In this version, we’re going to be working in tabletop position. The tabletop position is actually really active. I’m squeezing my inner thighs towards each other, and I feel a little connection of the bum, as well as the pelvic floor, transverse abs area. Before I even begin the exercise of the hundreds, I already feel very active from the inner thighs up to the transverse abs.
We start with our arms over head. We take a breath in through the nose, exhale into an upper ab curl bringing our arms down to the outside of our thighs.
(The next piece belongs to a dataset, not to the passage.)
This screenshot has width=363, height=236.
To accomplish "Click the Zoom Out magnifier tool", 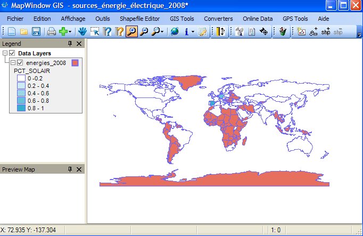I will click(144, 32).
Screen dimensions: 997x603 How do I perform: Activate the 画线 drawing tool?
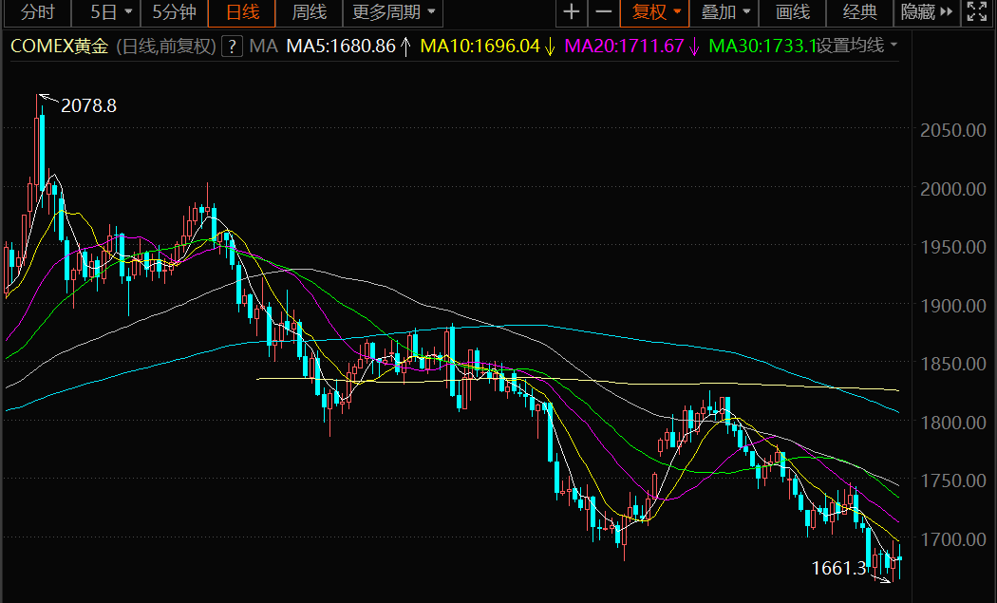click(793, 12)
Inhaling through the nose five times, exhaling out the mouth five times while pulsing the arms.
There’s a couple things that I want to mention. When I go into the upper ab curl, I’m pushing the air out, feeling the stitching of the ribs before I even begin the curl up, that way I know I’m really in my rectus abdominals and I’m not going to overwork my upper back or strain my neck. I also feel the front of my neck working when I’m in the upper ab curl so that I’m not straining the back of the neck.
The rectus abs are really on, and the deep neck flexors are working. I also am making quick and shallow breaths through the nose and out the mouth. I’m trying to keep the movement in my belly very small.
So to repeat: I’m going to inhale to prepare, exhale, go into that upper ab curl, feeling the stitching of the ribs and feeling the front of my neck working. Inhaling through the nose five times, exhaling out the mouth five times. I do 10 sets of breathing in through the nose and out through the mouth. Five breaths, 10 sets, makes 100 breaths.
Now, if you start to feel any compensations happening before you’re done with the 10 sets, I would recommend that you rest and start again. Because it’s more important that you’re feeling the right part of the body working rather than getting it done and working the wrong areas.
Remember, it’s a very active tabletop position. Inner thighs are working. I feel a little bit of bum. And I feel pelvic floor, transverse abs even before I go into the upper ab curl. Remembering that you want to feel the stitching of the ribs, and you want to feel the front of the neck.
The pulsing of the arms is very small, it’s not a really big movement, just very nice, quick little pulses.
Remember to always rest if you feel any compensation. You don’t want to be feeling it in your lower back or in the upper back or in the back of the neck. It should really all feel like the midline and frontline of the body working.